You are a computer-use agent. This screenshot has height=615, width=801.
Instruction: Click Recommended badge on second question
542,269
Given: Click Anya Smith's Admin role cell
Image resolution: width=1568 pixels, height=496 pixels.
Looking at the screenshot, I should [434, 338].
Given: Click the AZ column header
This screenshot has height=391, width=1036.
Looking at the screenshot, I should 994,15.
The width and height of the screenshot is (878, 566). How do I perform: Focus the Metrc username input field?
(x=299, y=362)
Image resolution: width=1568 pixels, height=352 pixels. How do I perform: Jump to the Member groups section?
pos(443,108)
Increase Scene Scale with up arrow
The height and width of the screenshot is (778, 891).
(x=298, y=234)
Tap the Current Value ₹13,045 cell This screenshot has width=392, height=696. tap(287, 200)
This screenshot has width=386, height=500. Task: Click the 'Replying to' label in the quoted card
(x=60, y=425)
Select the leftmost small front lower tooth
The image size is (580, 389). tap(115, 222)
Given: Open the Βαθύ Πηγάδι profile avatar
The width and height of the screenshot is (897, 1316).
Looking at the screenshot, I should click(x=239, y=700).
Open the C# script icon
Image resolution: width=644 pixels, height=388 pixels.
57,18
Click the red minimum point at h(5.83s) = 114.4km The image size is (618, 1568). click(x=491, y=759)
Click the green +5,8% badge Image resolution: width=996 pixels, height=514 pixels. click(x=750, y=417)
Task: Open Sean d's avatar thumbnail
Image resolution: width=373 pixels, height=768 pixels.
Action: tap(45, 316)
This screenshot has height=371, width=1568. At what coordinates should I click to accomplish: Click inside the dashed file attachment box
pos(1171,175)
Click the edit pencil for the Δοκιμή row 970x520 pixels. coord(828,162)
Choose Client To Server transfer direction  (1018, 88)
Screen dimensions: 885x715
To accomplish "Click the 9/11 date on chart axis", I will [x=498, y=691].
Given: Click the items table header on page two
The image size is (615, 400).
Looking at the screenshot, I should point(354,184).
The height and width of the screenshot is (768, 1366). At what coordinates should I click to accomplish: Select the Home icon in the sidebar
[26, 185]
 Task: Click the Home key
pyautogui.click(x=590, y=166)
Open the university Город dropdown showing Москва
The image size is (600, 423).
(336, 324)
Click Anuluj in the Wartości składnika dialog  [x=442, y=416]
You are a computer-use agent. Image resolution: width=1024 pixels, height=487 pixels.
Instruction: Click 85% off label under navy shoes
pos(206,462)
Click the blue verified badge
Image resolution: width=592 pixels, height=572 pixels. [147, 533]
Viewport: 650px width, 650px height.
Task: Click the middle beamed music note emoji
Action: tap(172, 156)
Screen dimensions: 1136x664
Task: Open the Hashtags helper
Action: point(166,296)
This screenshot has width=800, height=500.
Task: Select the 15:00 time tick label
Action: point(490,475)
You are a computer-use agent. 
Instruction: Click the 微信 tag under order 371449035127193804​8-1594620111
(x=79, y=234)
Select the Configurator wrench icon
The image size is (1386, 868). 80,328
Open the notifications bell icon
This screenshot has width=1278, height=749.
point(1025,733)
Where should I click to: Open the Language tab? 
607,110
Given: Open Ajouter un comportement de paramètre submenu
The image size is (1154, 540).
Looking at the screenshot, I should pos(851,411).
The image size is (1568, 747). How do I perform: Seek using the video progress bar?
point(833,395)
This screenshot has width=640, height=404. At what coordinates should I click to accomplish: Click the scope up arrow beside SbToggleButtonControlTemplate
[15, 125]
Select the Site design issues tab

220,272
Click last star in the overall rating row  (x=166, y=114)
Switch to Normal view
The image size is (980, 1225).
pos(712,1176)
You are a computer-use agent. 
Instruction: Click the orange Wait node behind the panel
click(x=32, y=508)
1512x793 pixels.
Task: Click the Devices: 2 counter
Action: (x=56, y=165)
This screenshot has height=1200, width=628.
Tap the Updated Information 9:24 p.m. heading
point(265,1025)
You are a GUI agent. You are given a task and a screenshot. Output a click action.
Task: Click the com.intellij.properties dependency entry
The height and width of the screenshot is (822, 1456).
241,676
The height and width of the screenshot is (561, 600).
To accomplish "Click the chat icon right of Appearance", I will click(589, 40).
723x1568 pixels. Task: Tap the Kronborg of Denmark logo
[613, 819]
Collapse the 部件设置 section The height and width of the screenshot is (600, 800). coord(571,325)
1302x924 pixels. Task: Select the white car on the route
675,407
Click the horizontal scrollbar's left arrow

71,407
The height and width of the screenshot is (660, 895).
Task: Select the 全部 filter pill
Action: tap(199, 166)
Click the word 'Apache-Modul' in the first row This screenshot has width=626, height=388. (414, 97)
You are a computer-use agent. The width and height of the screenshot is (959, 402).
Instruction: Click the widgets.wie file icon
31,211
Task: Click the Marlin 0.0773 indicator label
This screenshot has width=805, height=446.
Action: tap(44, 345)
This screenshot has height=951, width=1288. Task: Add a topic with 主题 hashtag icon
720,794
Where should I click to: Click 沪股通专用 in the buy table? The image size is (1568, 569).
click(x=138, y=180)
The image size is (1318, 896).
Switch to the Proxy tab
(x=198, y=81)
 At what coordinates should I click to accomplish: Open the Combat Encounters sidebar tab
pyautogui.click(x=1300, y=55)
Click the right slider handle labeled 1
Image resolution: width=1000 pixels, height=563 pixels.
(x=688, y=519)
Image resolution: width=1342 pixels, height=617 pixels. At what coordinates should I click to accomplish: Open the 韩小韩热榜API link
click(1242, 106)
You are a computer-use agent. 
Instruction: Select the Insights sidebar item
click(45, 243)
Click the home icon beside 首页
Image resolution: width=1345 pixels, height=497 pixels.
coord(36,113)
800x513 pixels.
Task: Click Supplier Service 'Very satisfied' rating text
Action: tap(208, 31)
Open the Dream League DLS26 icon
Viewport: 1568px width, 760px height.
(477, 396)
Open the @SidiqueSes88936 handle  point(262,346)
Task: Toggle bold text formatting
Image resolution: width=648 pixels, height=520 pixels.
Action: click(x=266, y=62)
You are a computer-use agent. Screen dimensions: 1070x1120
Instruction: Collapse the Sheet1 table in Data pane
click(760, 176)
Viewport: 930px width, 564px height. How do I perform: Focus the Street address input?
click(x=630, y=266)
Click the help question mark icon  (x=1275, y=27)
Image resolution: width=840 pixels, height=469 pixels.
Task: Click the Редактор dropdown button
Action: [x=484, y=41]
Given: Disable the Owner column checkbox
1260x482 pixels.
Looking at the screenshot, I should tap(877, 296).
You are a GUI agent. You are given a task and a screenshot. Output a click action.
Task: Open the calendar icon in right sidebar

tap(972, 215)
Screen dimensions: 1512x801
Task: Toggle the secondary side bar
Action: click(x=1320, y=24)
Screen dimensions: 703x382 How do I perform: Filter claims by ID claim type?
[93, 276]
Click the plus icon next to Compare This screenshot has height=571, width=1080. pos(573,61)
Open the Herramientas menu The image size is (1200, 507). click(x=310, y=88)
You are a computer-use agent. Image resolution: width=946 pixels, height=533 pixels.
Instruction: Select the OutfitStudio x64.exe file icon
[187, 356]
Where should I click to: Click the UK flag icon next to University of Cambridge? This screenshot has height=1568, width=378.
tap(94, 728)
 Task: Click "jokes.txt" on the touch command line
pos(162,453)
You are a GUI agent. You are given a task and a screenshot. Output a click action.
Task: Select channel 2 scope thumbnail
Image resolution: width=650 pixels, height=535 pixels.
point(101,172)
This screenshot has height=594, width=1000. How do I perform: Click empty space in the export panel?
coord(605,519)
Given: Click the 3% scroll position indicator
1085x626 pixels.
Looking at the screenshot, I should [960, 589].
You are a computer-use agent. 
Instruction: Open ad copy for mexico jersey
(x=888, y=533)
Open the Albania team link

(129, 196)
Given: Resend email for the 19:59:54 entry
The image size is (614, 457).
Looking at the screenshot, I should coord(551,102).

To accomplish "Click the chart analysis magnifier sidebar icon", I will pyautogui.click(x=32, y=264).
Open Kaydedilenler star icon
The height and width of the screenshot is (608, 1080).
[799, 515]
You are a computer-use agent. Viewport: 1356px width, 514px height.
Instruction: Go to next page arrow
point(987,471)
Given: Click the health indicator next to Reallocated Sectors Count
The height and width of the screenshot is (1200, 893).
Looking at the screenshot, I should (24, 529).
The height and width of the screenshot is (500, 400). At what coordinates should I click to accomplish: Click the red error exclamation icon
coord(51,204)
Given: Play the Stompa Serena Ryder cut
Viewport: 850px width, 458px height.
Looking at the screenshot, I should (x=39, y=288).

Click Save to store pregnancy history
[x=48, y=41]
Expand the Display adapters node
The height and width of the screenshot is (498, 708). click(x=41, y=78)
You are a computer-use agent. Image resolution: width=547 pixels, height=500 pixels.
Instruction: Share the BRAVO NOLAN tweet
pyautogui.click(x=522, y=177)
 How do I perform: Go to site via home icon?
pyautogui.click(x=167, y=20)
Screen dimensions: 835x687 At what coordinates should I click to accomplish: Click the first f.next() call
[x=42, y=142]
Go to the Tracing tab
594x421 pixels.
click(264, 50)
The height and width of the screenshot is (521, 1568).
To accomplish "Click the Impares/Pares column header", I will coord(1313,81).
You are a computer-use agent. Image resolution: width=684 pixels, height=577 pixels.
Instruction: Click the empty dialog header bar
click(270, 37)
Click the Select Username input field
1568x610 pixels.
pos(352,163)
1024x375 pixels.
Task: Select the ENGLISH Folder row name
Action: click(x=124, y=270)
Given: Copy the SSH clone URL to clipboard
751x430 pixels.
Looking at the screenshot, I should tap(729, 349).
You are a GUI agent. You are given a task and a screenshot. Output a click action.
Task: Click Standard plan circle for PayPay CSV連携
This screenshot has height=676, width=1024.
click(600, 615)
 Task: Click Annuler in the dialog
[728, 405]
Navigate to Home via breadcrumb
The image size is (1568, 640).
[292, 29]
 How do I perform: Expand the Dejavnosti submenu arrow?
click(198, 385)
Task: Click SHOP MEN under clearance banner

┄┄┄┄┄┄

Task objective - From the very first line of the records down to the line with "Given: Click the AZ column header", please write out each line exactly, including both ends and no other lines.

Task result -
You are a computer-use agent. This screenshot has height=615, width=801.
Instruction: Click Recommended badge on second question
542,269
Given: Click Anya Smith's Admin role cell
Image resolution: width=1568 pixels, height=496 pixels.
Looking at the screenshot, I should [434, 338].
Given: Click the AZ column header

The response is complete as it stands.